Lampu-lampu minyak itu, bila keluargaku sedang menjalani malam-malam di musim hujan, harus bertarung dengan hembusan angin ketika hujan turun di waktu malam. Biasanya, ibuku akan melindungi nyala-nyala api lampu-lampu minyak itu dengan menggunakan pelindung dari plastik yang juga dibuatnya. Pada saat itulah, aku yang tengah belajar di meja belajarku, diberi anugerah untuk mendengarkan pecahan-pecahan hujan di halaman dan di genting-genting rumah. Mungkin, saat itu, aku membayangkan pecahan-pecahan hujan itu sebagai para peri yang tengah riang menari dan bernyanyi di hening malam. Kadang-kadang, sebagaimana angan-anganku merekonstruksinya saat ini, kala aku telah menjadi seorang lelaki dewasa, aku berhenti sejenak untuk sekedar menyimak suara-suara riuh angin dan gerak dedaunan yang diombang-ambing angin dan hujan. Sesekali aku juga membiarkan saja tetes air hujan yang menitik di ruanganku, hingga ibuku merasa kecewa dengan sikapku itu.
Di masa-masa itu, aku hanya dibolehkan bermain dengan teman-temanku sampai jam delapan malam saja.
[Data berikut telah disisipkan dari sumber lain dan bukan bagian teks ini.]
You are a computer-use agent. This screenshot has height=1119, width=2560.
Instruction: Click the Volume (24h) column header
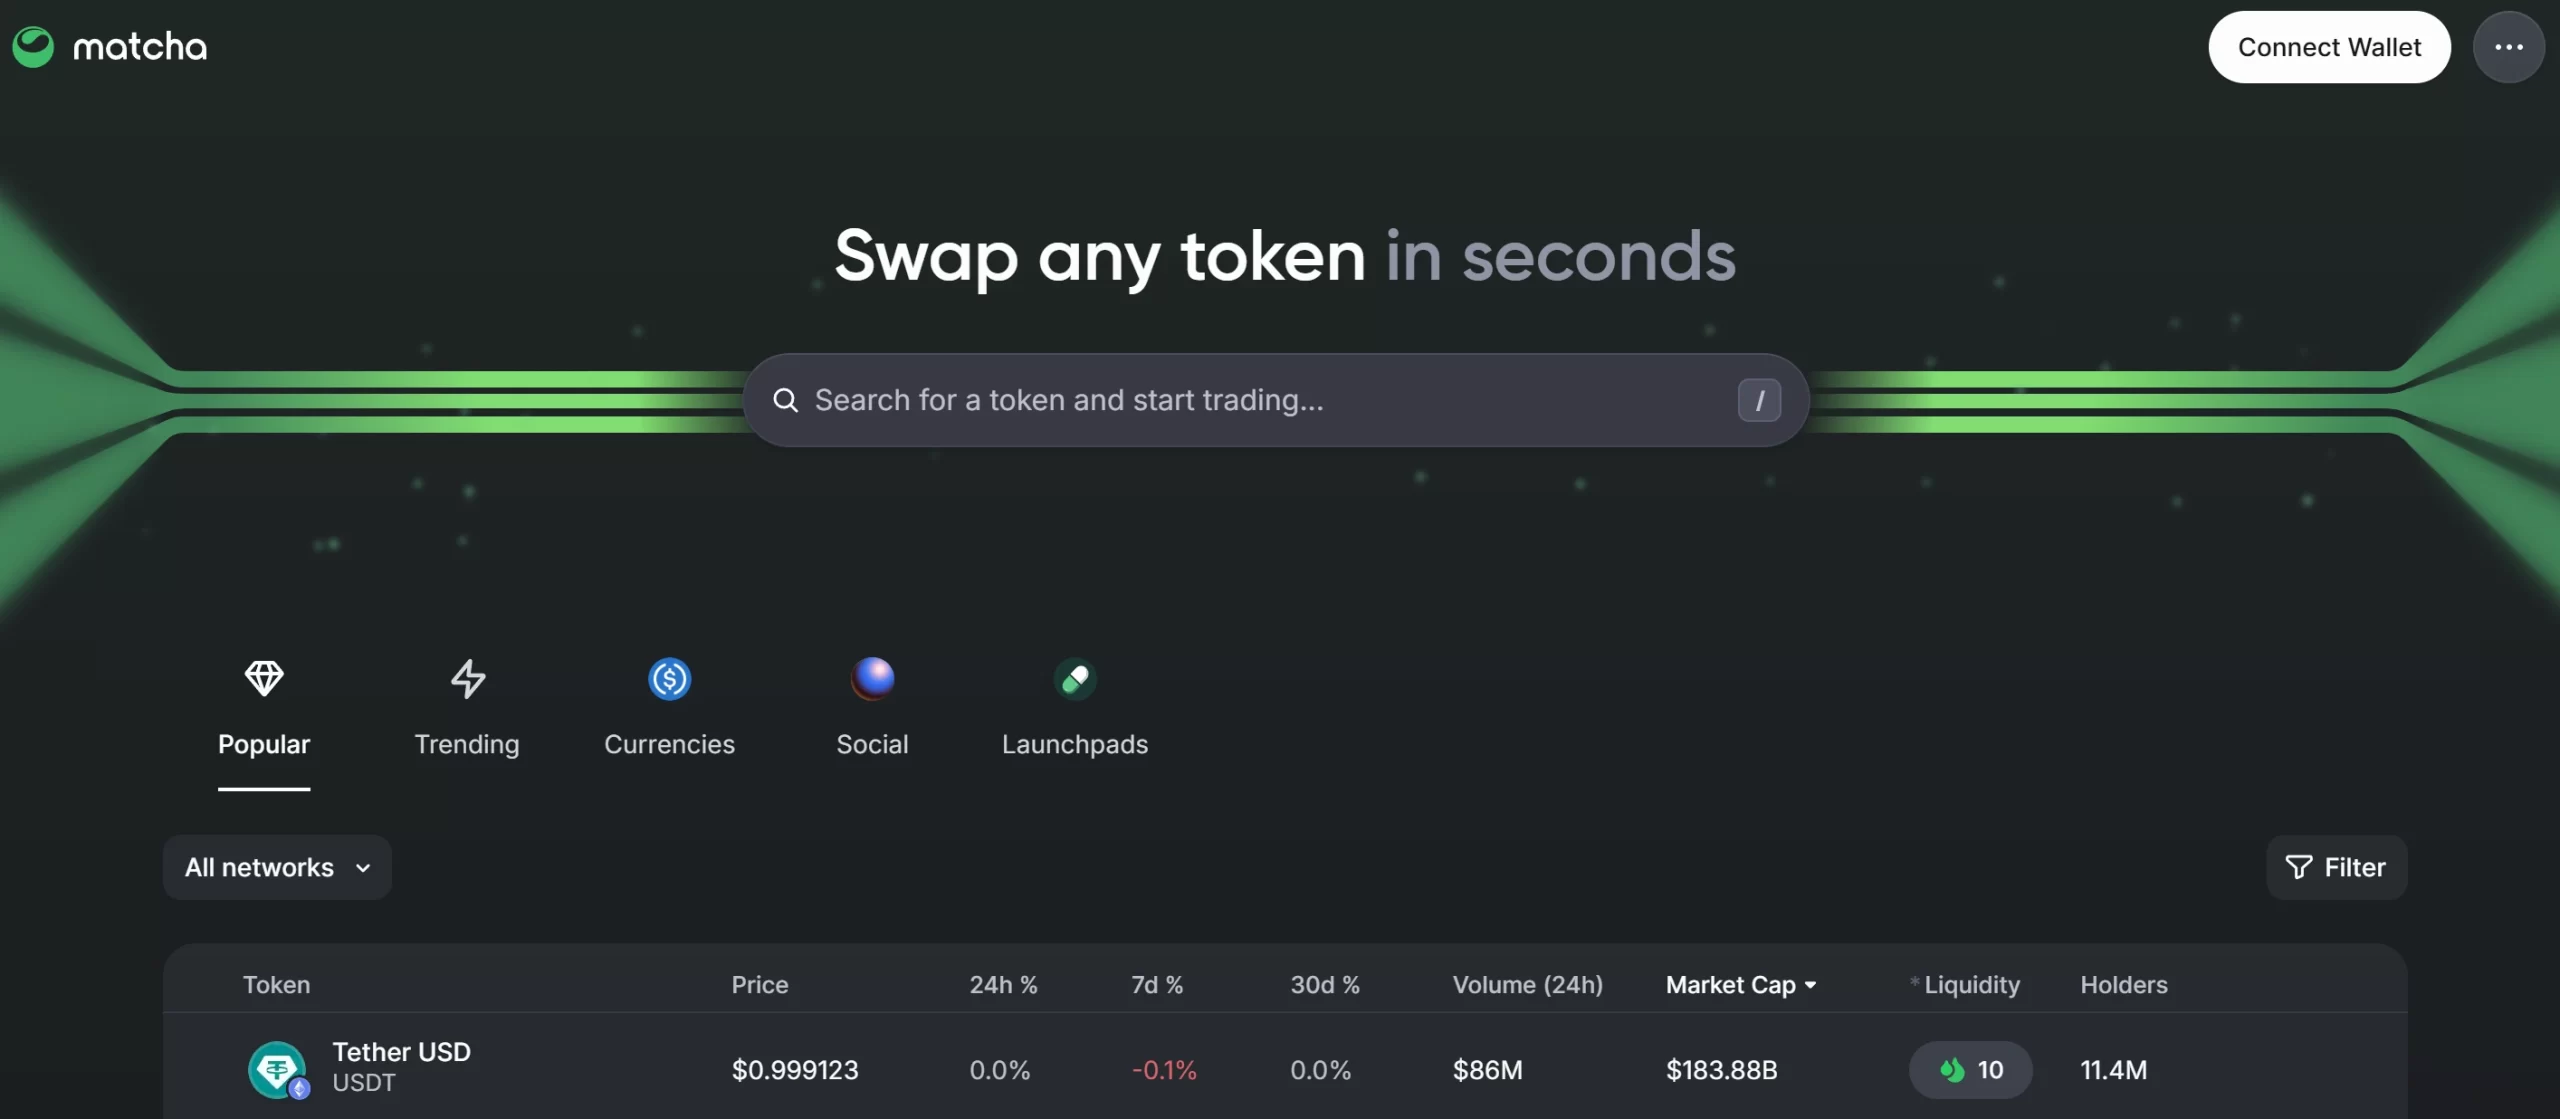click(x=1527, y=985)
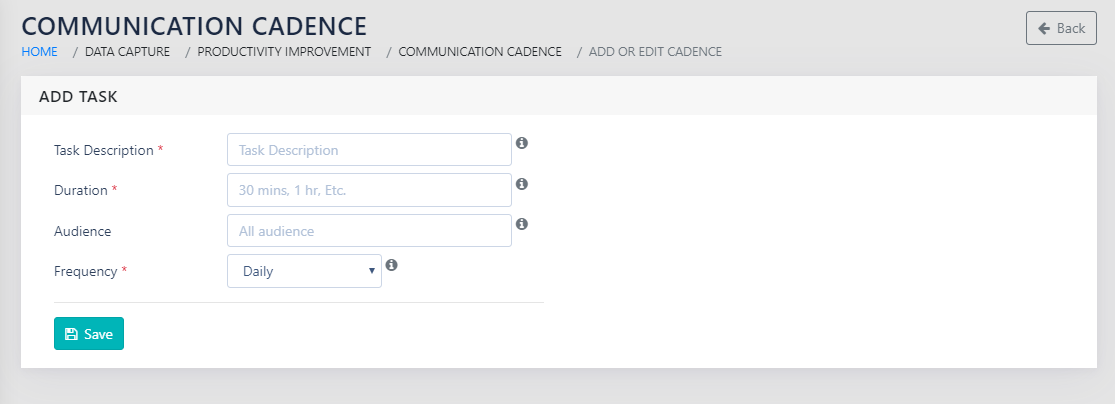Open DATA CAPTURE breadcrumb link
The height and width of the screenshot is (404, 1115).
coord(127,51)
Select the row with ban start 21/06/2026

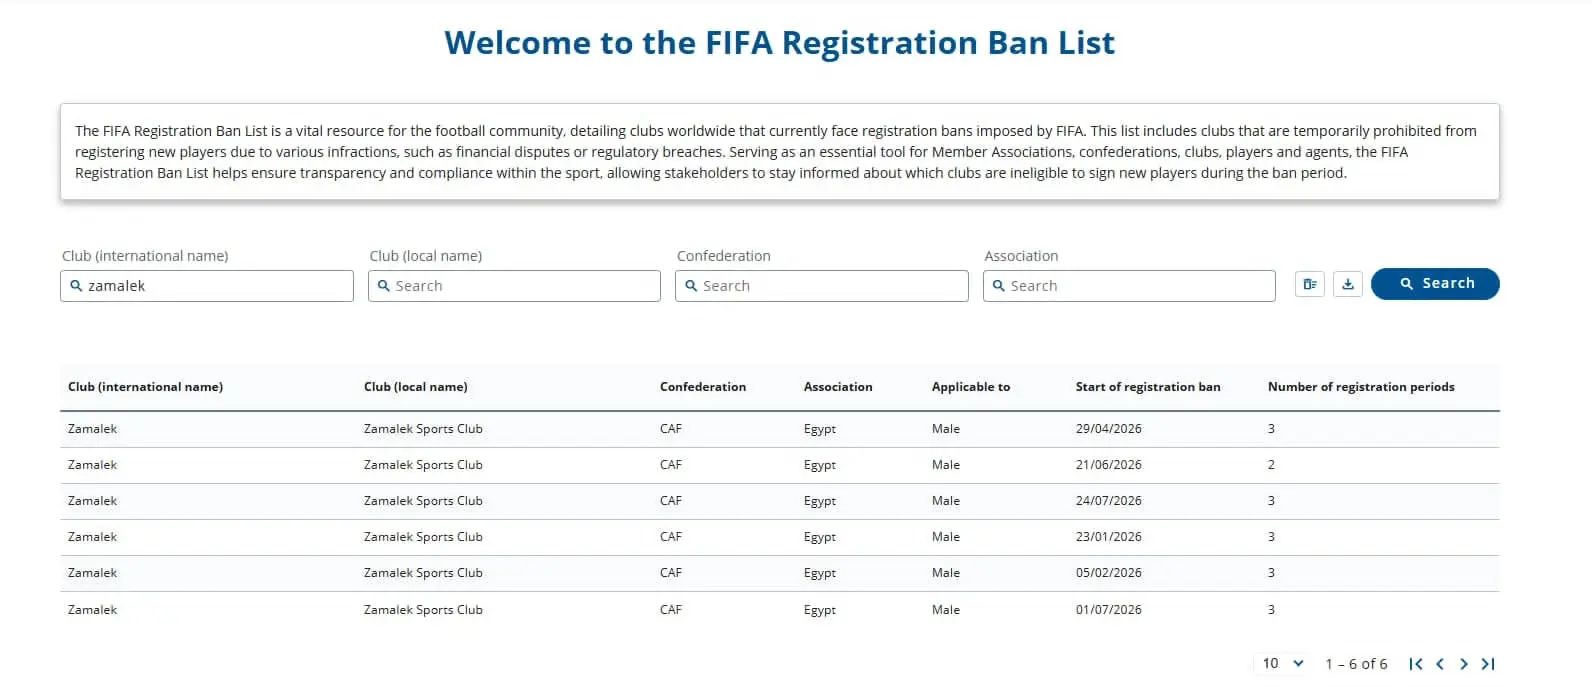[x=780, y=465]
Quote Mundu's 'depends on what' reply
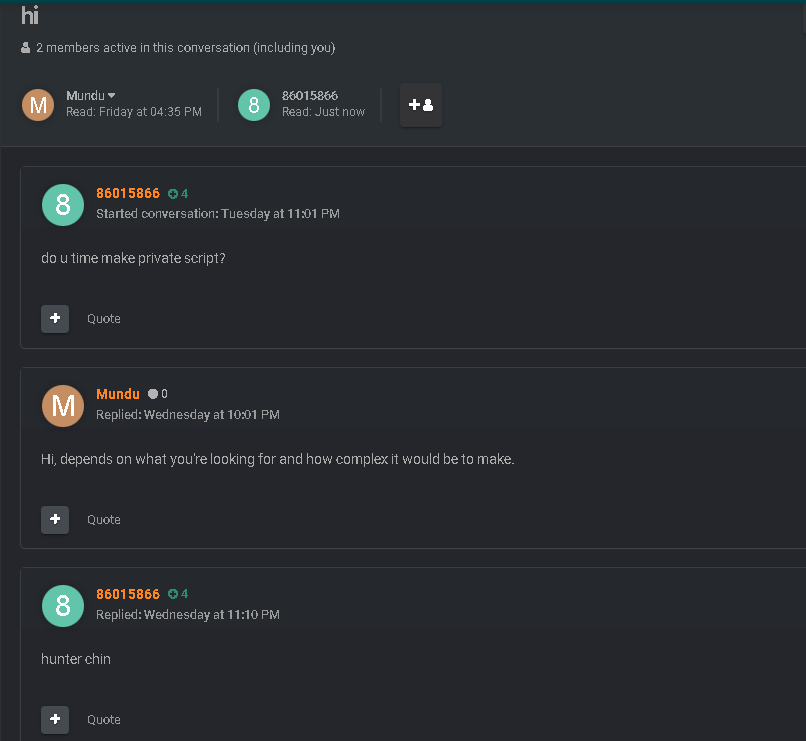The height and width of the screenshot is (741, 806). 104,520
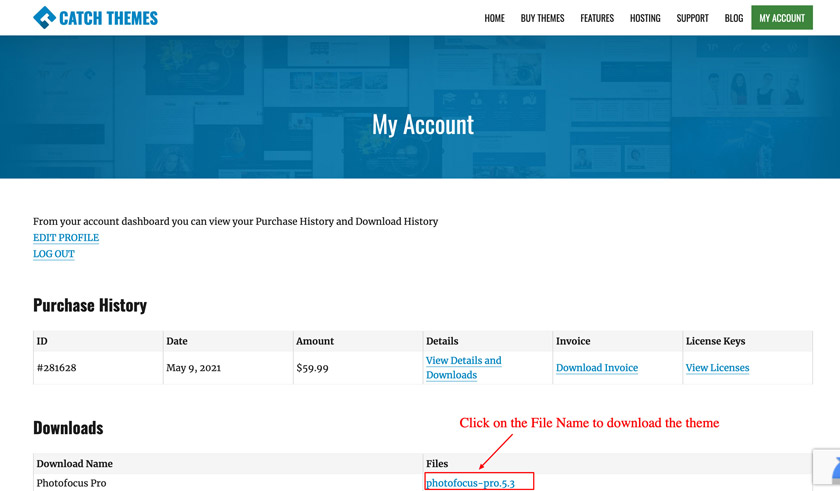Viewport: 840px width, 491px height.
Task: Download the photofocus-pro.5.3 file
Action: pyautogui.click(x=470, y=483)
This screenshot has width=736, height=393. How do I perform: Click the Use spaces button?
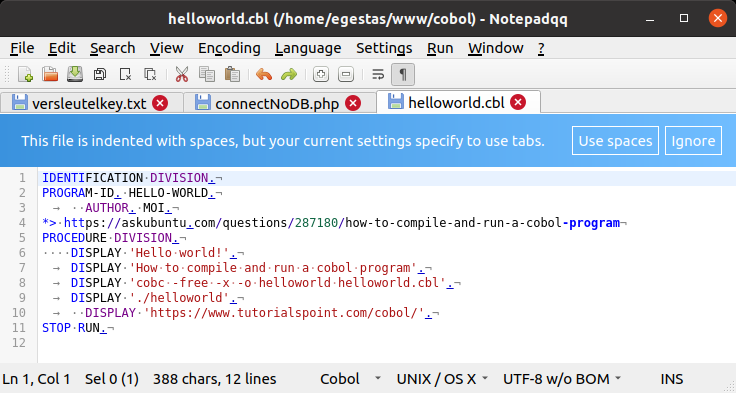click(x=615, y=140)
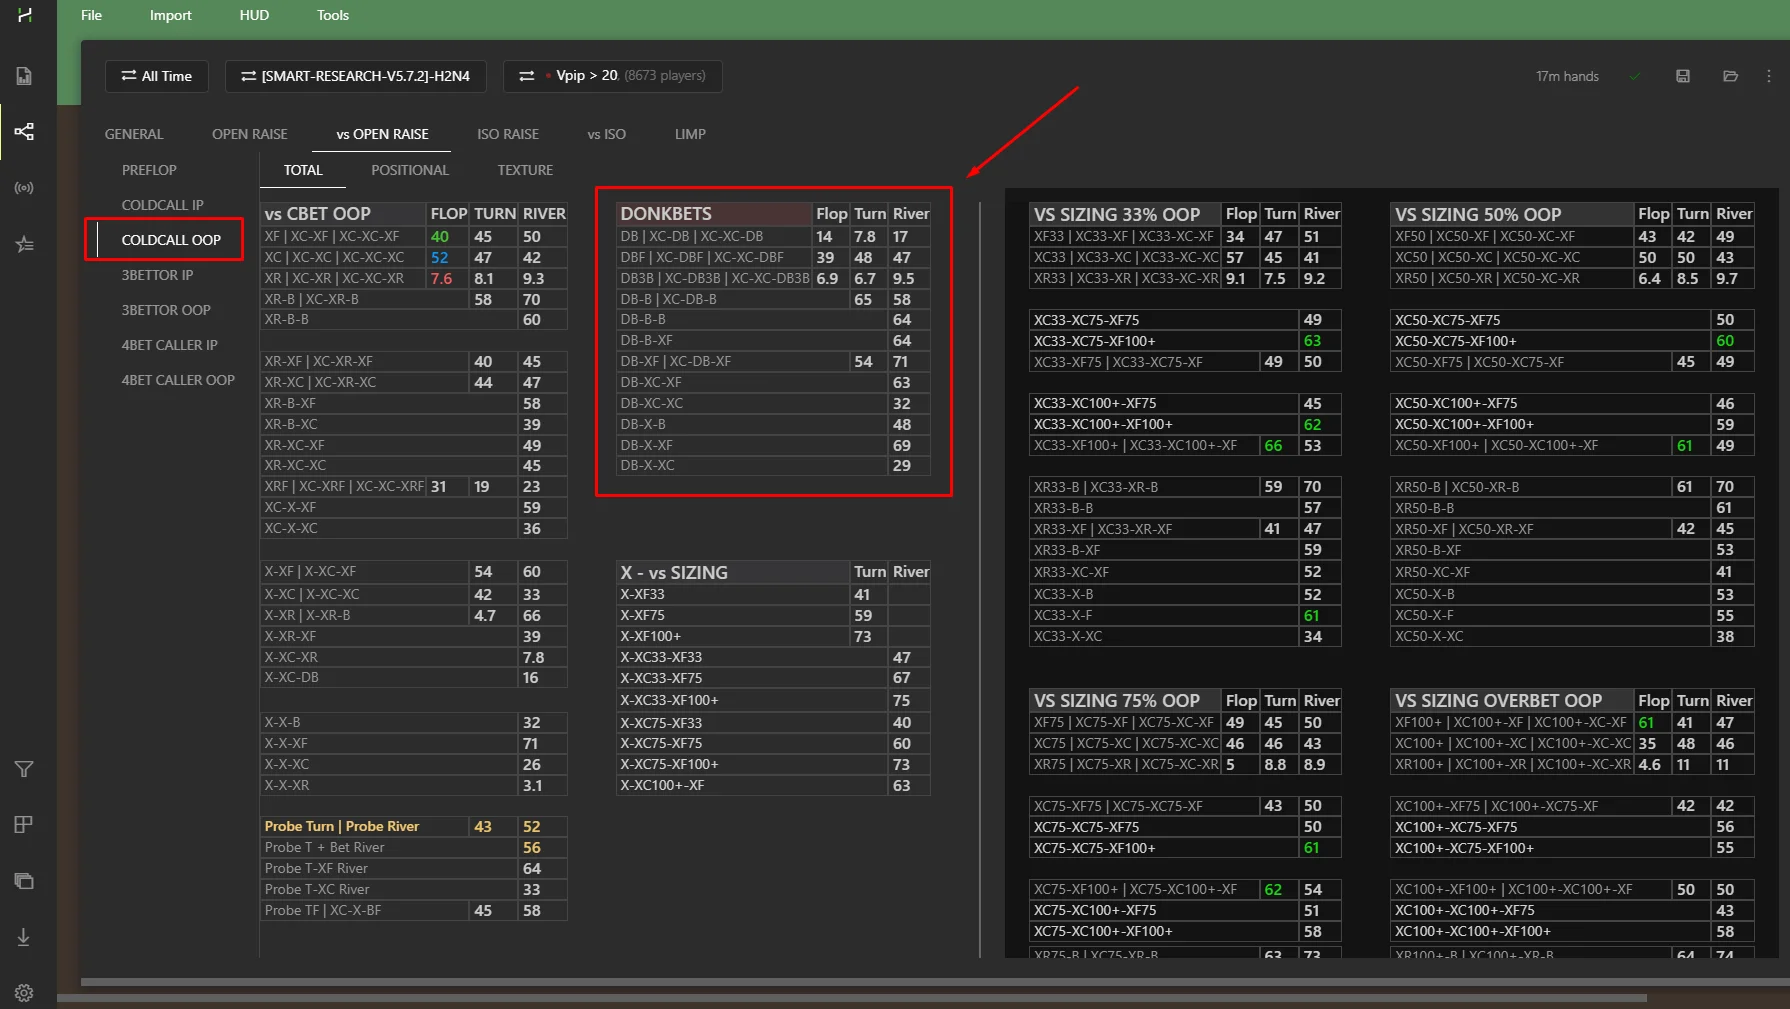The image size is (1790, 1009).
Task: Open settings gear in the sidebar
Action: coord(24,993)
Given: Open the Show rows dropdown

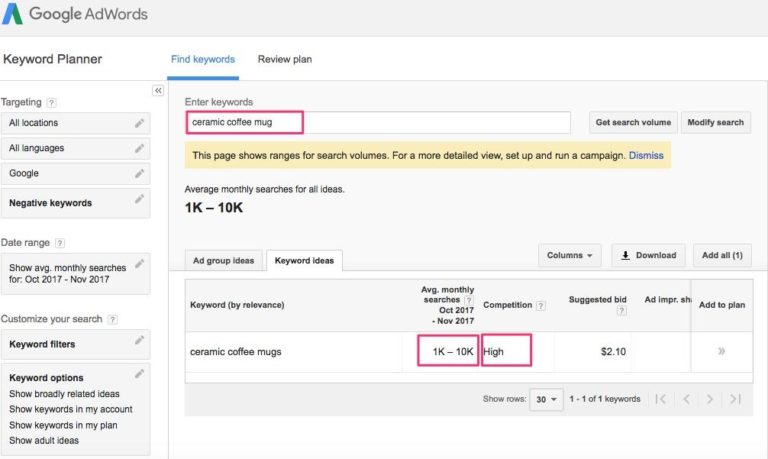Looking at the screenshot, I should [547, 399].
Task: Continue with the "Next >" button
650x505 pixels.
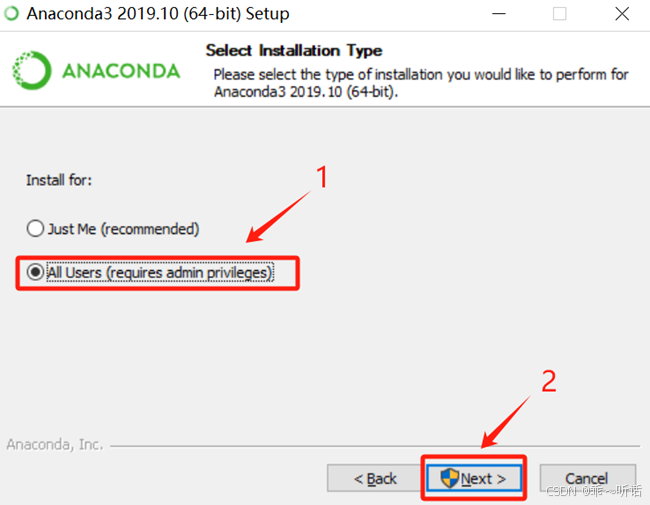Action: click(474, 478)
Berbeda dengan sekarang ini, ketika itu jam delapan malam sudah terasa sangat sunyi dan hening sekali. Apalagi dengan keberadaan pepohonan rindang sepanjang jalan dan sungai yang terasa sunyi dan terjaga dalam kebisuan. Bagiku, masa-masa itu adalah masa-masa ketika aku sedemikian akrab dengan kesunyian dan keheningan malam. Terlebih di bulan-bulan selama musim hujan, ketika hujan adakalanya turun di waktu subuh atau tengah malam. Sedemikian akrabnya dengan selampu minyak yang asap hitamnya menghitamkan bilahan-bilahan bambu penyangga genting-genting rumah. Dan bila hujan malam itu usai, maka giliran binatang-binatang malam, semisal para serangga dan katak, yang akan mengambil alih keheningan yang dingin itu dengan suara-suara riuh mereka. Namun anehnya, suara-suara mereka itu malah semakin menambah keheningan itu sendiri sedemikian nyata dan akrab.
Adakalanya aku membayangkan suara-suara mereka tak ubahnya sebuah orkestrasi yang tengah digelar di sebuah tempat yang jauh, meski mereka hanya beberapa meter jaraknya dari belakang rumah. Suara-suara konser yang datang dari pematang-pematang kegelapan malam itu sendiri, yang kutafakkuri dari meja belajarku bertemankan senyala mungil lampu minyak, yang seperti secuil waktu yang terjaga itu. Tanpa sadar, aku dan nyala mungil selampu minyak di meja belajarku ternyata sama-sama tengah saling merenungi diamnya waktu kala itu. Waktu, yang saat ini, kupahami sebagai keabadian itu sendiri: ingatan dan kenangan.